Amesh A. Adalja, MD, FACP, FACEP, January 23, 2015
Telemedicine is increasingly being recognized as a transformative technology that has the capacity to improve medical care delivery. Many specialties have availed themselves of this technology, and major medical centers are investing in the development of telemedicine programs. Radiology, pathology, and dermatology—because of the nature of the care these specialties provide—have been early adopters of this technology, but almost all of medicine could effectively utilize telemedicine. A recent paper published in Clinical Infectious Diseases attempts to catalog telemedicine’s use in treating infectious diseases.1
In this study Parmer and colleagues at the University of Ottawa performed a literature search focused on the use of telemedicine to manage both acute and chronic infectious diseases.
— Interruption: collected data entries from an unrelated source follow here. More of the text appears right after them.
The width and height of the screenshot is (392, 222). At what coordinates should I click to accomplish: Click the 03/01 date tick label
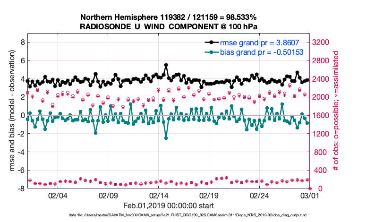point(309,196)
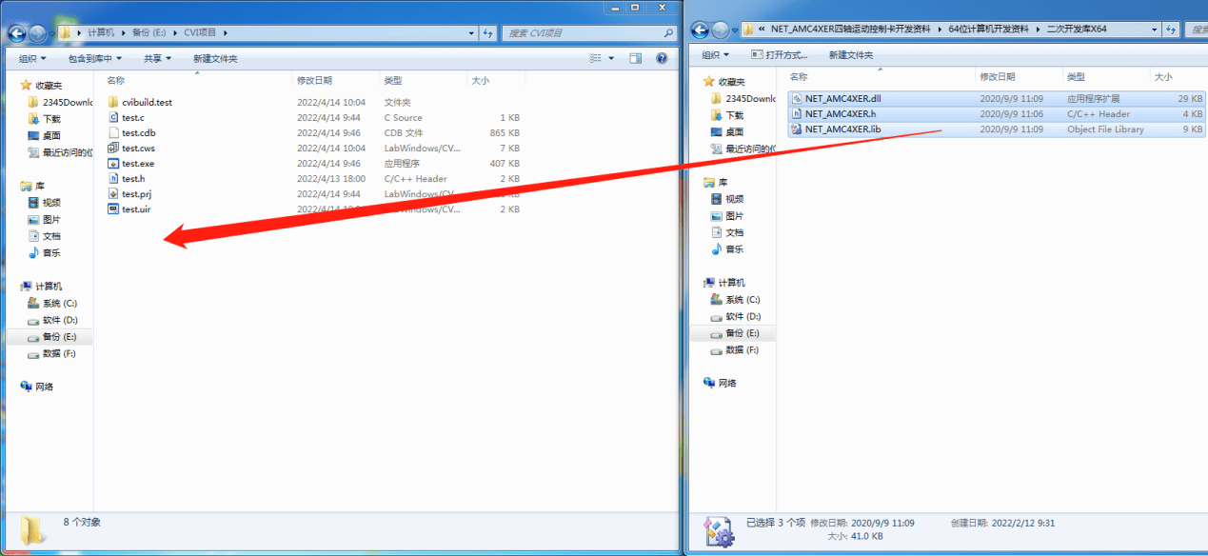This screenshot has width=1208, height=556.
Task: Select the NET_AMC4XER.lib file icon
Action: tap(797, 129)
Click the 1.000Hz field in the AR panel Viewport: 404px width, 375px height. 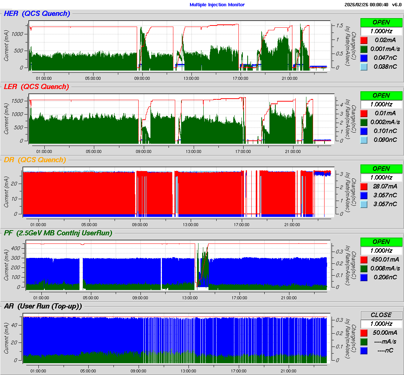381,324
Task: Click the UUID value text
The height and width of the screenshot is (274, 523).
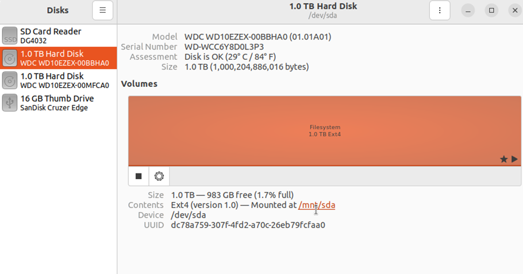Action: tap(248, 225)
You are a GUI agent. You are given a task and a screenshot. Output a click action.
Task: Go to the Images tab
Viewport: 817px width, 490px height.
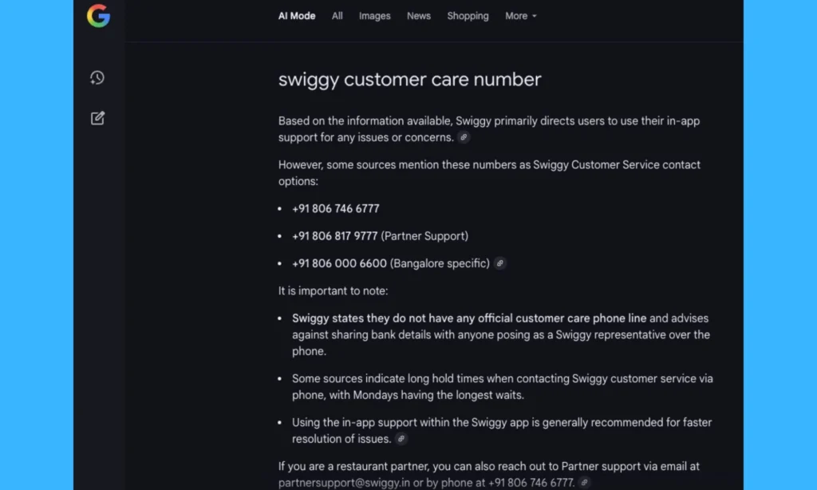point(375,16)
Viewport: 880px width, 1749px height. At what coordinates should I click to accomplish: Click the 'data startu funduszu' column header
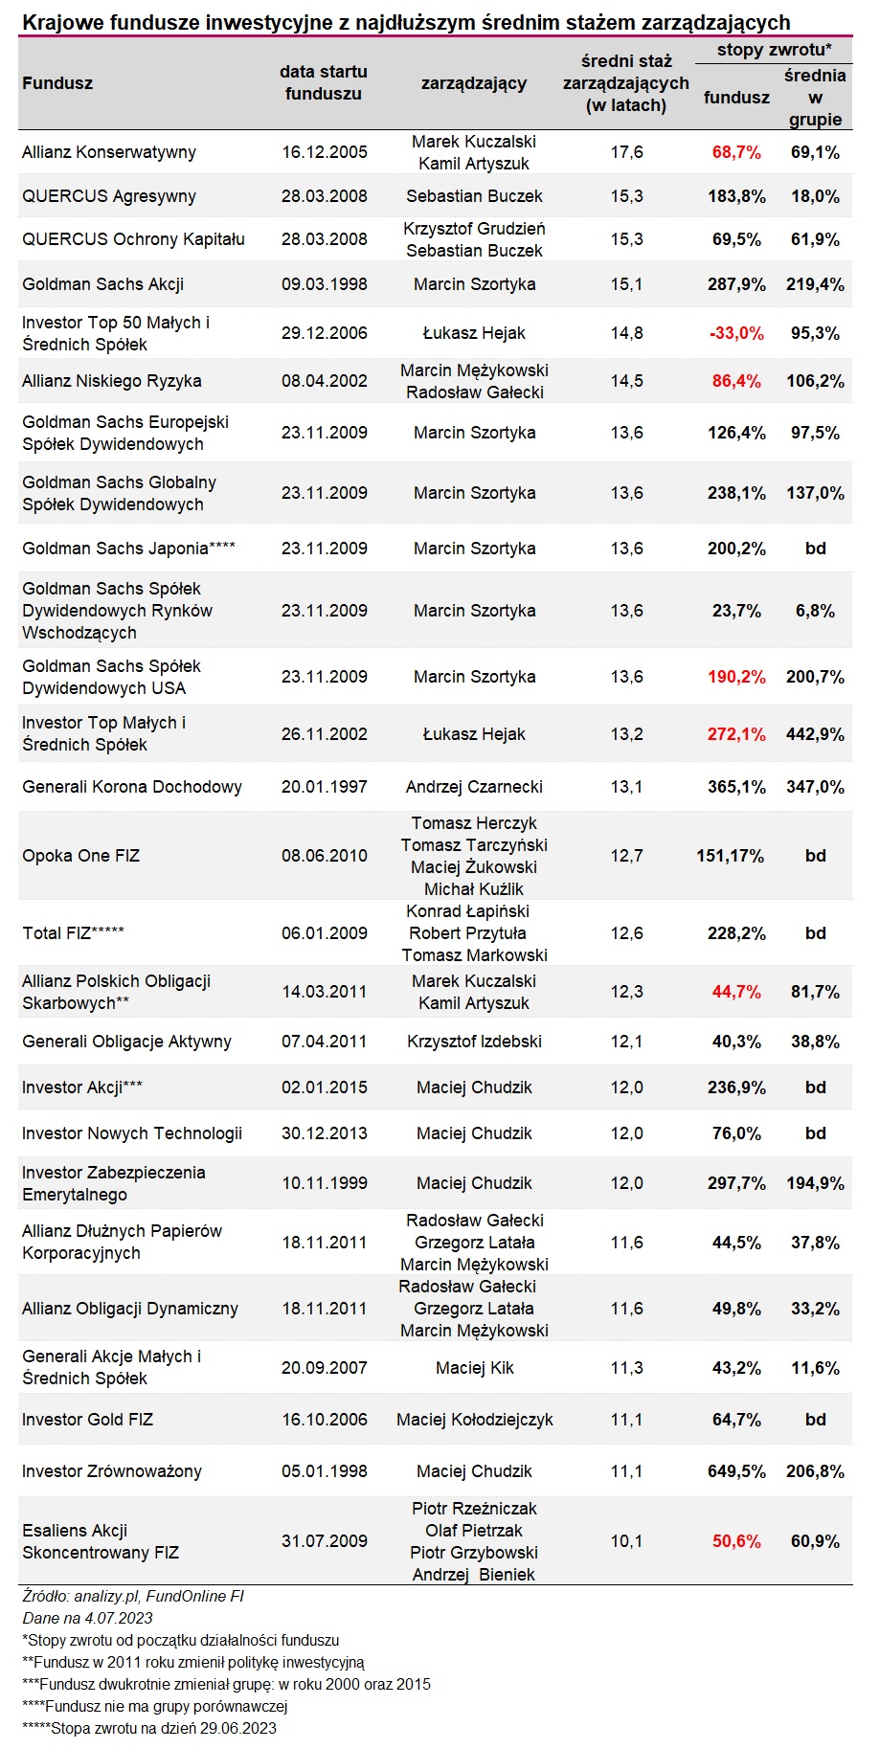coord(324,83)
Their search identified multiple publications that detailed the use of telemedicine in the management of infectious diseases.
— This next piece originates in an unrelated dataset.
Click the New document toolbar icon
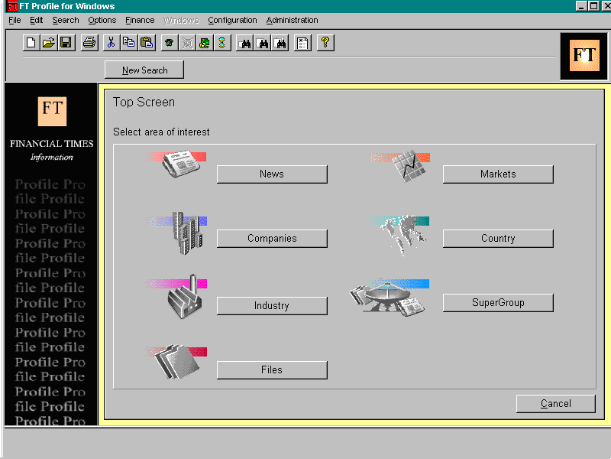Viewport: 611px width, 459px height. tap(31, 42)
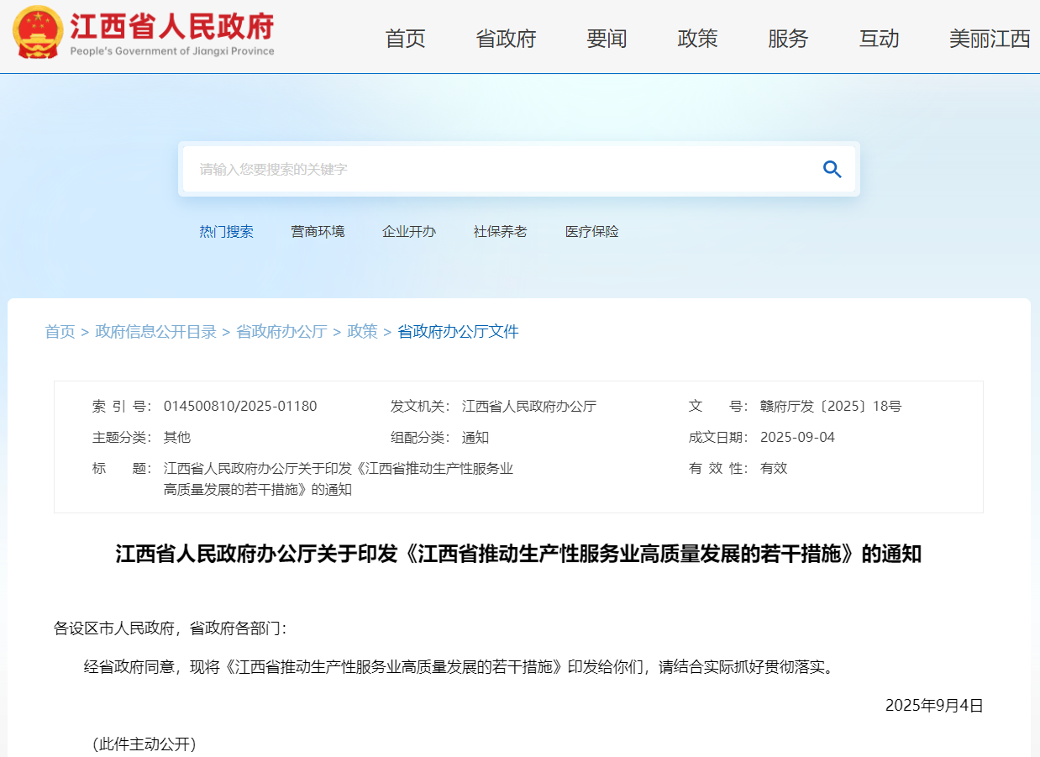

Among the acute infectious diseases for which telemedicine was employed were bacterial endocarditis, bacteremia, skin/soft tissue infections, and urinary tract infections. Chronic infections for which it was used included hepatitis C, HIV, and tuberculosis.
In all of the studies identified, the results showed that the use of telemedicine was beneficial and/or equivalent to standard in-person care. In some of the acute care studies, decreased hospital length of stay, decreased costs, and improved antimicrobial stewardship were additional benefits. With chronic infectious diseases, response and adherence to therapy were found to be similar to usual care.
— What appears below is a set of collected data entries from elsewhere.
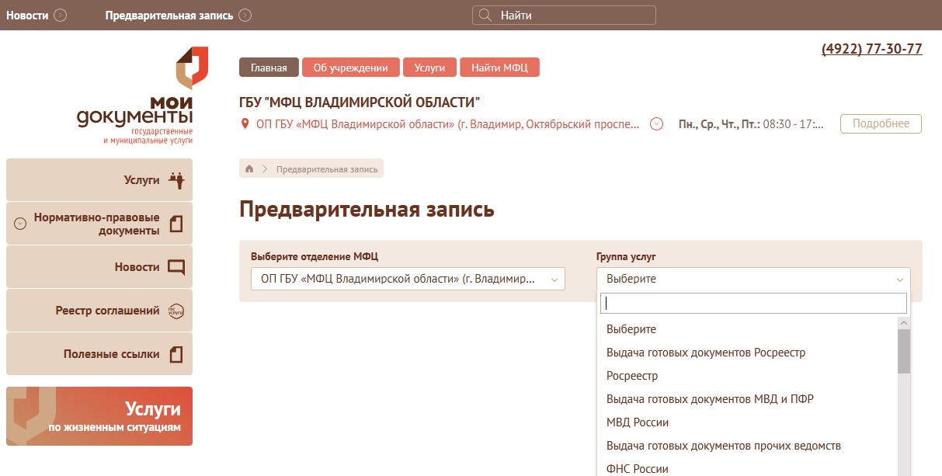Click the search magnifier icon
This screenshot has width=942, height=476.
pos(485,16)
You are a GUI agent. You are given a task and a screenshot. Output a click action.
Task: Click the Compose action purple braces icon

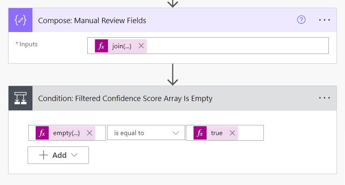(x=20, y=20)
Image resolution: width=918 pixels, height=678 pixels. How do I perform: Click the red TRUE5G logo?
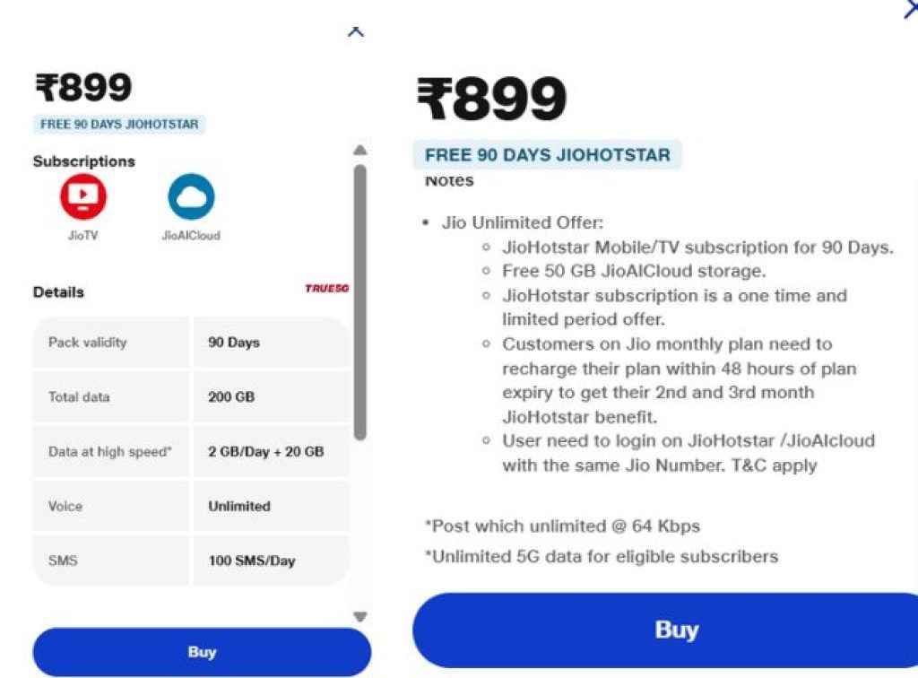pyautogui.click(x=325, y=289)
Parmer and colleagues have made an important contribution in showing how infectious disease physicians can use telemedicine to leverage their expertise. Consultation with infectious disease physicians has been shown to improve outcomes with various infections, but not every locale or hospital is fortunate enough to have access to an infectious disease physician. Telemedicine is a means to overcome that deficiency in a safe and effective manner. Such a force multiplier could also be used to improve antimicrobial stewardship activities and to facilitate earlier diagnosis and situational awareness of what might be early signs of emerging infectious diseases. While reimbursement and credentialing may pose significant obstacles to the widespread adoption of telemedicine in every state, studies such as this one can provide the impetus for adopting telemedicine—even if in only a rudimentary form—and can help put it within the reach of all hospitals.